3.膀胱留置カテーテルの挿入を検討する。
4.ポータブルトイレをベッドの横に設置する。
午前問題99 入院後1か月、Aさんは内服治療により病棟内での活動範囲が拡大し、自立してできることが増えた。自宅へ退院することが方針として決まったが、Aさんは「家に帰っても1人だし、大丈夫かしら」と看護師に話す。
このときのAさんへの声かけで適切なのはどれか。
1.「薬の量を増やしてもらえるように主治医に相談してみましょう」
2.「1人でできることが多くなったからもう大丈夫ですね」
3.「心配なことについてゆっくりお聞きしますよ」
4.「お疲れのようなのでベッドで休みましょう」
次の文を読み午前問題100~102の問いに答えよ。
Aさん(85歳、男性)は、5年前に脳梗塞を発症し右片麻痺があり、要介護3の認定を受けた。Aさんの子どもは遠方に住んでおり、腰痛のあるAさんの妻(80歳)が1人で介護をしている。Aさんは、週2日通所介護を利用している。
午前問題100 Aさんの妻は「夜中にオムツを替えるために毎日起こされ、腹が立ちます」と通所介護の送り迎えを担当している看護師に訴えた。
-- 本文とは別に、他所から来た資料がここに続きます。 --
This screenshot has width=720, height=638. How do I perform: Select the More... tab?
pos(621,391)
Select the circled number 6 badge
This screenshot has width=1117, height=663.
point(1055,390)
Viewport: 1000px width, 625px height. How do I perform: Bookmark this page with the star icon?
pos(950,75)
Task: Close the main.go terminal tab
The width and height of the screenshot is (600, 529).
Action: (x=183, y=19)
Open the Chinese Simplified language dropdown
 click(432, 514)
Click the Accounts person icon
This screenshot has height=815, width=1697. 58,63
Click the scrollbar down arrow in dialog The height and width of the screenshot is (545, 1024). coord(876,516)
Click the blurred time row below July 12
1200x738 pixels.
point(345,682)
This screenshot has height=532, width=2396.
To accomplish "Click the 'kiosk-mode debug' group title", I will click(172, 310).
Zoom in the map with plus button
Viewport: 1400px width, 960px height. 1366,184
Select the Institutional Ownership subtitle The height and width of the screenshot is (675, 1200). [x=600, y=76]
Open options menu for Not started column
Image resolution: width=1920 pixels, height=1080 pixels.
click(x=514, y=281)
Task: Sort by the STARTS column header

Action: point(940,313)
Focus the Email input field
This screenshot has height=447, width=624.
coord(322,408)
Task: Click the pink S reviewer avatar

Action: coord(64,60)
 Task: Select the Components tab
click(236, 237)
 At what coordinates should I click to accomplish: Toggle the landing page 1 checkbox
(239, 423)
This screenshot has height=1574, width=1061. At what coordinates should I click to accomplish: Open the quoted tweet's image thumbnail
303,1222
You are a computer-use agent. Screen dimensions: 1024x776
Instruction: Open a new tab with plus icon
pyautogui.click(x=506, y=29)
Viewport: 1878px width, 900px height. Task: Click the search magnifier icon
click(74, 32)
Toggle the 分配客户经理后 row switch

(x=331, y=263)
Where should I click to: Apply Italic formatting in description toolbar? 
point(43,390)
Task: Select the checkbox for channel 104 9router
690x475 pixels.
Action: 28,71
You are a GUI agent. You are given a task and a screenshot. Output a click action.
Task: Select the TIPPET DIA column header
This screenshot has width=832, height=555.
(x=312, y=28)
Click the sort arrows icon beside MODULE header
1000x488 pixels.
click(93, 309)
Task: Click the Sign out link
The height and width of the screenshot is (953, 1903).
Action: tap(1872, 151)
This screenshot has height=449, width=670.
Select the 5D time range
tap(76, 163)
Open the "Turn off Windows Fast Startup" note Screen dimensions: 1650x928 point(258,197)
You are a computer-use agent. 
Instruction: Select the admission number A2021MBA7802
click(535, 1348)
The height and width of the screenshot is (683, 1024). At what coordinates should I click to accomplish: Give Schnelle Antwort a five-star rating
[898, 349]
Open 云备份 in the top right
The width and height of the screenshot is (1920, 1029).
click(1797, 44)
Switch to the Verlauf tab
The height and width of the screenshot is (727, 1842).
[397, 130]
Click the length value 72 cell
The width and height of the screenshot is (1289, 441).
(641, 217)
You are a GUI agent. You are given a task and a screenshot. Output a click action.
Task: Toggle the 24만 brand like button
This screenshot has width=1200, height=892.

最初にAさんの妻へ話しかける言葉で適切なのはどれか。
1.「主治医に相談しましょう」
2.「これまで通り頑張りましょう」
3.「夜眼れないと本当に大変ですね」
4.「Aさんはもっとつらいと思いますよ」
午前問題101 Aさんに優先されるサービスはどれか。
1.訪問入浴介護
2.夜間対応型訪問介護
3.特定施設入居者生活介護
4.認知症対応型共同生活介護(認知症高齢者グループホーム)
午前問題102 3年後、Aさんは誤嚥性肺炎で入退院を数回繰り返したことからADLが低下し、要介護5になった。そのため、Aさんの妻の腰痛が悪化し、Aさんは介護老人福祉施設に入所した。入所後1か月が経過し、Aさんは発熱、傾眠傾向が続いている。Aさんの妻は医師から死期が近いと説明を受け動揺した。Aさんの妻は「自宅で看取ることができず、夫に悪いと思っています」と施設の看護師に話した。
Aさんの妻への声かけで最も適切なのはどれか。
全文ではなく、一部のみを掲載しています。